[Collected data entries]
▬▬▬▬▬▬▬▬▬▬

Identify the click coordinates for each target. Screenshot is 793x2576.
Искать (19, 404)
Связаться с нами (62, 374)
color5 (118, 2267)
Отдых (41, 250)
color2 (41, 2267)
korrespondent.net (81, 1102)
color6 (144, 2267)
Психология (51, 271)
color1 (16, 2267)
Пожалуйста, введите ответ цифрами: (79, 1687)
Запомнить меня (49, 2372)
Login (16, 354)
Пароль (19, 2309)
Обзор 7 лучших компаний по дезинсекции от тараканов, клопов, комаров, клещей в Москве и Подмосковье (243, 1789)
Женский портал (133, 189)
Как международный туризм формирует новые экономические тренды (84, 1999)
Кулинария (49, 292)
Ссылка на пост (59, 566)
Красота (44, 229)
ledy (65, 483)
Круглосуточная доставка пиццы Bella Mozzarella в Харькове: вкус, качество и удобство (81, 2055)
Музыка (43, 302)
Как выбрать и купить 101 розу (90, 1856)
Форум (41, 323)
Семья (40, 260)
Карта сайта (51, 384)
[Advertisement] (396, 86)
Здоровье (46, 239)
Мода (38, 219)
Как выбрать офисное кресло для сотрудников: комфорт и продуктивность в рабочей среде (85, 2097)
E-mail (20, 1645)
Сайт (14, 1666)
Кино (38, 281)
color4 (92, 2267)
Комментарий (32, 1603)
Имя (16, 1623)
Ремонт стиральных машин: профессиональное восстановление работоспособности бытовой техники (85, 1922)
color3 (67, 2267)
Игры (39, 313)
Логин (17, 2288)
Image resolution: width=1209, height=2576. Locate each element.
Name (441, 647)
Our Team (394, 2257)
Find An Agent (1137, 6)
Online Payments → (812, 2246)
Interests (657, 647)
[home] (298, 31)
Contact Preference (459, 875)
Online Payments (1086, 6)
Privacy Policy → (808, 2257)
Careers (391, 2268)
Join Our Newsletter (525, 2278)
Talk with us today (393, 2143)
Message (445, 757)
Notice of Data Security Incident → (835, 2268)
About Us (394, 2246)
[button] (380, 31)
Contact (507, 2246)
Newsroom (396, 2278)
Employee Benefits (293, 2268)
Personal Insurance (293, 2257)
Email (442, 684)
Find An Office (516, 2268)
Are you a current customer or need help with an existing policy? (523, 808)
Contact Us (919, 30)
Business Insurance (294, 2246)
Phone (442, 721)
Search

▬▬▬▬▬▬▬▬▬▬

- [Task to carry out]
Reproduce each record exactly as it appears.

- [Answer space]
Identify the click coordinates for each target. Screenshot is 793x2576.
Искать (19, 404)
Связаться с нами (62, 374)
color5 (118, 2267)
Отдых (41, 250)
color2 (41, 2267)
korrespondent.net (81, 1102)
color6 (144, 2267)
Психология (51, 271)
color1 (16, 2267)
Пожалуйста, введите ответ цифрами: (79, 1687)
Запомнить меня (49, 2372)
Login (16, 354)
Пароль (19, 2309)
Обзор 7 лучших компаний по дезинсекции от тараканов, клопов, комаров, клещей в Москве и Подмосковье (243, 1789)
Женский портал (133, 189)
Как международный туризм формирует новые экономические тренды (84, 1999)
Кулинария (49, 292)
Ссылка на пост (59, 566)
Красота (44, 229)
ledy (65, 483)
Круглосуточная доставка пиццы Bella Mozzarella в Харькове: вкус, качество и удобство (81, 2055)
Музыка (43, 302)
Как выбрать и купить 101 розу (90, 1856)
Форум (41, 323)
Семья (40, 260)
Карта сайта (51, 384)
[Advertisement] (396, 86)
Здоровье (46, 239)
Мода (38, 219)
Как выбрать офисное кресло для сотрудников: комфорт и продуктивность в рабочей среде (85, 2097)
E-mail (20, 1645)
Сайт (14, 1666)
Кино (38, 281)
color4 (92, 2267)
Комментарий (32, 1603)
Имя (16, 1623)
Ремонт стиральных машин: профессиональное восстановление работоспособности бытовой техники (85, 1922)
color3 (67, 2267)
Игры (39, 313)
Логин (17, 2288)
Image resolution: width=1209, height=2576. Locate each element.
Name (441, 647)
Our Team (394, 2257)
Find An Agent (1137, 6)
Online Payments → (812, 2246)
Interests (657, 647)
[home] (298, 31)
Contact Preference (459, 875)
Online Payments (1086, 6)
Privacy Policy → (808, 2257)
Careers (391, 2268)
Join Our Newsletter (525, 2278)
Talk with us today (393, 2143)
Message (445, 757)
Notice of Data Security Incident → (835, 2268)
About Us (394, 2246)
[button] (380, 31)
Contact (507, 2246)
Newsroom (396, 2278)
Employee Benefits (293, 2268)
Personal Insurance (293, 2257)
Email (442, 684)
Find An Office (516, 2268)
Are you a current customer or need help with an existing policy? (523, 808)
Contact Us (919, 30)
Business Insurance (294, 2246)
Phone (442, 721)
Search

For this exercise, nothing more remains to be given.